ホラー映画『X エックス』シリーズ3部作

ホラー映画『X エックス』シリーズ3部作は、監督:タイ・ウェスト、主演:ミア・ゴスにより製作されたスラッシャー映画シリーズだ。1作目『X エックス』ではテキサスの田舎町で起こった大量殺人を描き、その前日譚となる2作目『Pearl パール』は『X エックス』における殺人ババア・パールの若き日が登場する。3作目『MaXXXine マキシーン』は『X エックス』での殺戮を生き延びた主人公マキシーンが再び事件に巻き込まれてゆく。

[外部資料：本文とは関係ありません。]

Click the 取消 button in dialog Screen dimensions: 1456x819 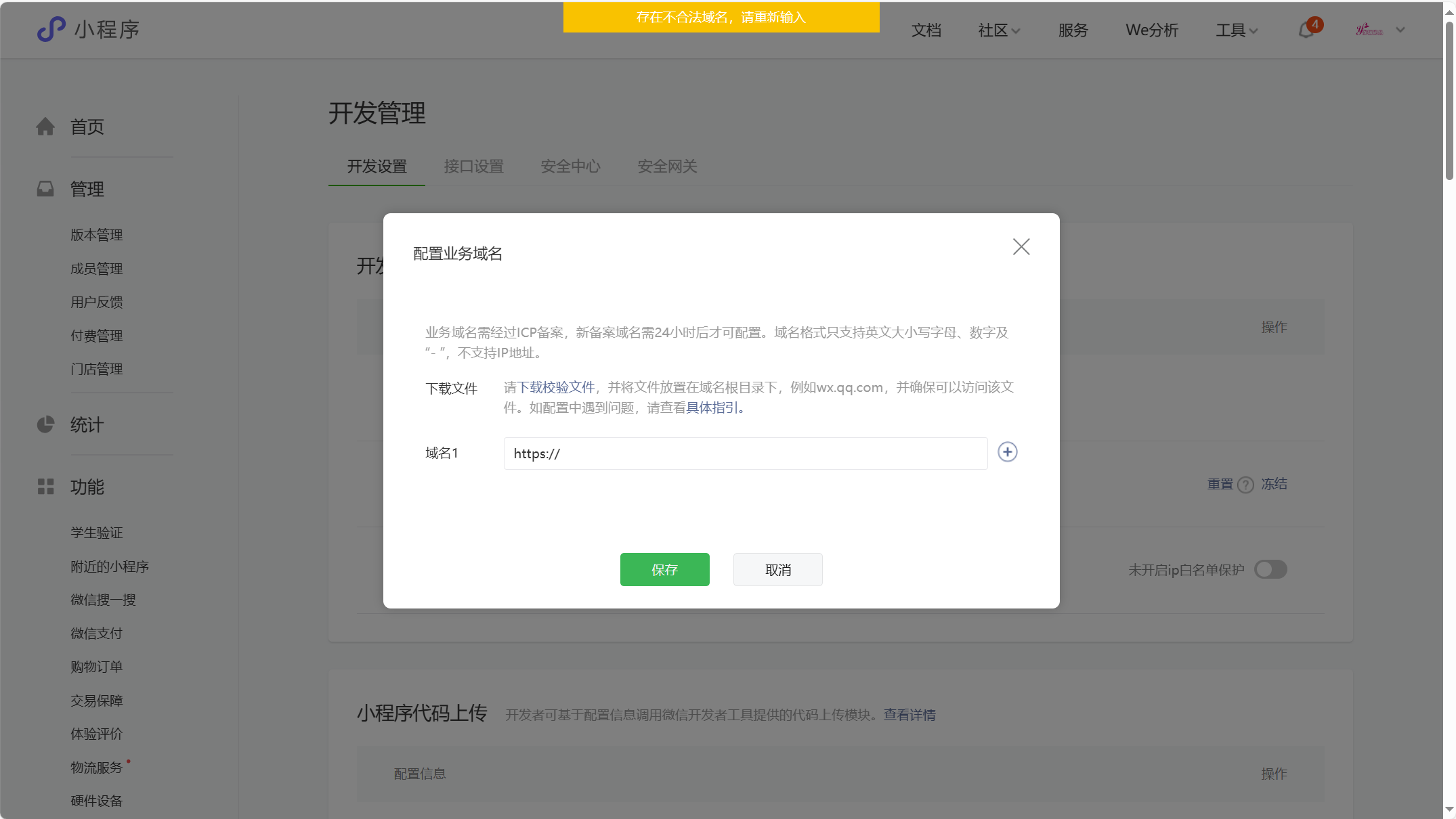tap(777, 569)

このシリーズで注目すべきは主演を演じるミア・ゴスの圧倒的な存在感とパワフルな演技だろう。1作目において主人公マキシーンと殺人ババア・パールの両方を演じている部分は驚かされるし、2作目では過去のパールを、3作目でその後のマキシーンを演じている点もユニークだ。今回はそんな『X(エックス)』シリーズ3部作を紹介する。
X エックス(監督:タイ・ウェスト 2022年アメリカ映画)

【STORY】1979年テキサス。ポルノ女優のマキシーンとクルーは映画撮影のためにひなびた農場を訪れるが、そこに暮らすのが史上最高齢の殺人鬼ジジババであることを知らなかった。

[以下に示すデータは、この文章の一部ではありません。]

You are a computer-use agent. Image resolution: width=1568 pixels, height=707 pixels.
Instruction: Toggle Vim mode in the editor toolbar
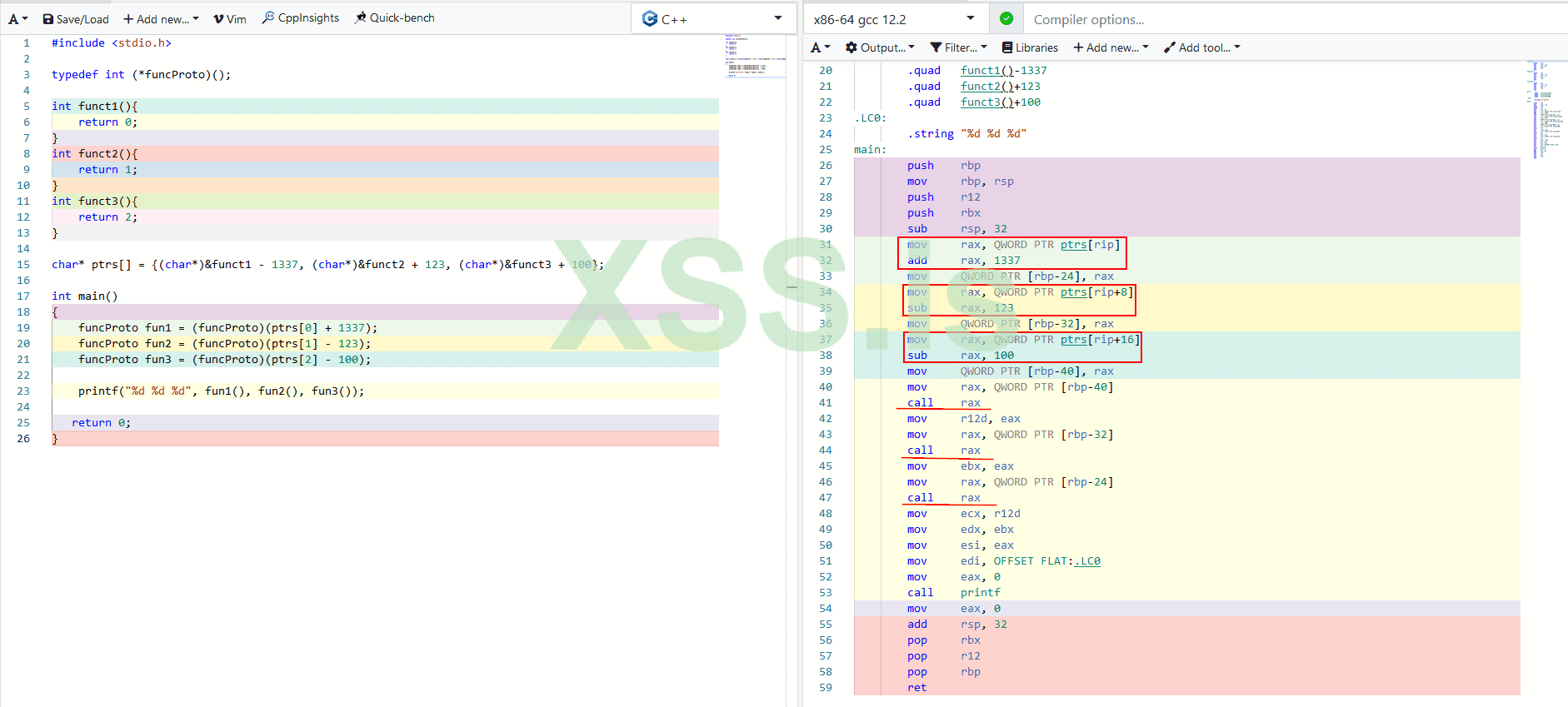point(230,19)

相当な怪作である。若者たちがテキサスの田舎町で殺人鬼に襲われるというのはよくある展開だが、その殺人鬼がヨボヨボのジジババという部分に大いに驚かされる。しかもそのジジババの熱いファックシーンが描かれるといった点も想定外だ。主人公マキシーンと殺人ババア・パールをミア・ゴスが一人二役で演じる点も面白いし、ポルノ業界を描いているといった設定も作品に淫靡な空気をもたらしている。また、ドラマ『ウェンズデー』で人気急上昇中のジェナ・オルテガが出演しているのも目が離せない。とはいえこのような怪作がその後3部作となり、あまつさえ傑作シリーズになるとは予想できなかった。

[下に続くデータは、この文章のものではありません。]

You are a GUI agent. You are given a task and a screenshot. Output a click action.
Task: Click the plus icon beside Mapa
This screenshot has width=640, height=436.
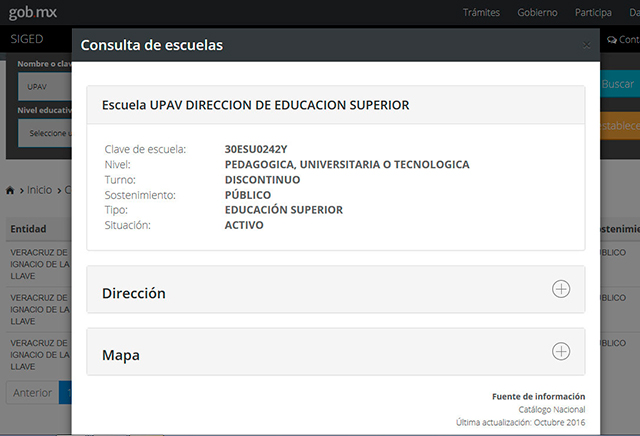[561, 351]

Pearl パール(監督:タイ・ウェスト 2022年アメリカ映画)

【STORY】1918年テキサス。小さな農場の一人娘であるパールはスターになることを夢見ていたが、厳格な母は決してそれを許さず、パールの鬱屈は遂に大量殺人の形で爆発する。
1作目『X エックス』の殺人ババア、パールの若き日を描き、パールがどのようにして殺人鬼と化していったかを描いた作品だ。テキサスの限界農場、脳性麻痺の父の介護と厳格過ぎる母の間で、鬱屈した日々を送るパールは遂に爆発する。この物語で描かれるのは、夢のない退屈な田舎町と貧困生活、そして毒親の過干渉にひたすら苛まれる一人の少女の苦痛と絶望であり、それが殺戮という形でしか結末をつけられなかったことの悲劇なのだ。ホラー作品ではあるが画面に焼き付けられるテキサスの陽光はあまりに明るく眩しく、そのちぐはぐさがなお一層物語の切なさを浮き彫りにする。これは傑作だろう。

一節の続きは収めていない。